WORK TO COMPLETE:
Rewrite the data from its start through the line containing "Action: coord(971,181)", swapping "Ticket Six" for "Ticket Seven" and leaving everything else unchanged.

Entries drawn from a collection:
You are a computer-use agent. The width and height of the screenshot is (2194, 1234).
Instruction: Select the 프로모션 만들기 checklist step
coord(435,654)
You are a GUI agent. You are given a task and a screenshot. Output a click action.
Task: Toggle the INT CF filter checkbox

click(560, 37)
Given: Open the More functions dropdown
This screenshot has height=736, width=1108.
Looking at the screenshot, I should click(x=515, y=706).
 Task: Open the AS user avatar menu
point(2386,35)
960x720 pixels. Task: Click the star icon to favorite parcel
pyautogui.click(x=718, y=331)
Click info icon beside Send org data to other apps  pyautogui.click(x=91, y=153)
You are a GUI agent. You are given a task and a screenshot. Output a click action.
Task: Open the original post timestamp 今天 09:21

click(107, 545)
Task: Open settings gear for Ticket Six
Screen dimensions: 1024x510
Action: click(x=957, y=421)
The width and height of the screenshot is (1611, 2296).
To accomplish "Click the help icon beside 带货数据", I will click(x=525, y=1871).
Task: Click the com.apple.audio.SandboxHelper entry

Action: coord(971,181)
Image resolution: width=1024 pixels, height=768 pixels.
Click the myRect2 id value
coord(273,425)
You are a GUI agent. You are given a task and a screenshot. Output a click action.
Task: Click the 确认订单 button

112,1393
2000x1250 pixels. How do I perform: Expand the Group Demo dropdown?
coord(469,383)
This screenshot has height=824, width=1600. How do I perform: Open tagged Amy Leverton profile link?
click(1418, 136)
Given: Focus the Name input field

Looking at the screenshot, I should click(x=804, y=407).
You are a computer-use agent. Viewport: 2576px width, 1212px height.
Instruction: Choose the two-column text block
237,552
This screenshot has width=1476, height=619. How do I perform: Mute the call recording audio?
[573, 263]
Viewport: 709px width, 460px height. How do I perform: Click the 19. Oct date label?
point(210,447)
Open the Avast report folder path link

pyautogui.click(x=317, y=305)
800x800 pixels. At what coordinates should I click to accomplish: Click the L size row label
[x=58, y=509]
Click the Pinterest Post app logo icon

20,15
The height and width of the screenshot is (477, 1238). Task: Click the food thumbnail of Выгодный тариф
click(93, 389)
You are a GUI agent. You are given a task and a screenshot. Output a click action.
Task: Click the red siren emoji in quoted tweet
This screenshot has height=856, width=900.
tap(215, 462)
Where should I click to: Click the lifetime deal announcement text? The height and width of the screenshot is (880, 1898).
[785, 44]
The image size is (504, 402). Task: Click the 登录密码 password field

WRITTEN ANSWER:
You are a computer-use agent. The width and height of the screenshot is (2194, 1234).
Instruction: Select the 프로모션 만들기 checklist step
coord(435,654)
You are a GUI agent. You are given a task and a screenshot. Output a click action.
Task: Toggle the INT CF filter checkbox

click(560, 37)
Given: Open the More functions dropdown
This screenshot has height=736, width=1108.
Looking at the screenshot, I should click(x=515, y=706).
 Task: Open the AS user avatar menu
point(2386,35)
960x720 pixels. Task: Click the star icon to favorite parcel
pyautogui.click(x=718, y=331)
Click info icon beside Send org data to other apps  pyautogui.click(x=91, y=153)
You are a GUI agent. You are given a task and a screenshot. Output a click action.
Task: Open the original post timestamp 今天 09:21

click(107, 545)
Task: Open settings gear for Ticket Seven
Screen dimensions: 1024x510
Action: click(x=957, y=421)
The width and height of the screenshot is (1611, 2296).
To accomplish "Click the help icon beside 带货数据", I will click(x=525, y=1871).
Task: Click the com.apple.audio.SandboxHelper entry

Action: coord(971,181)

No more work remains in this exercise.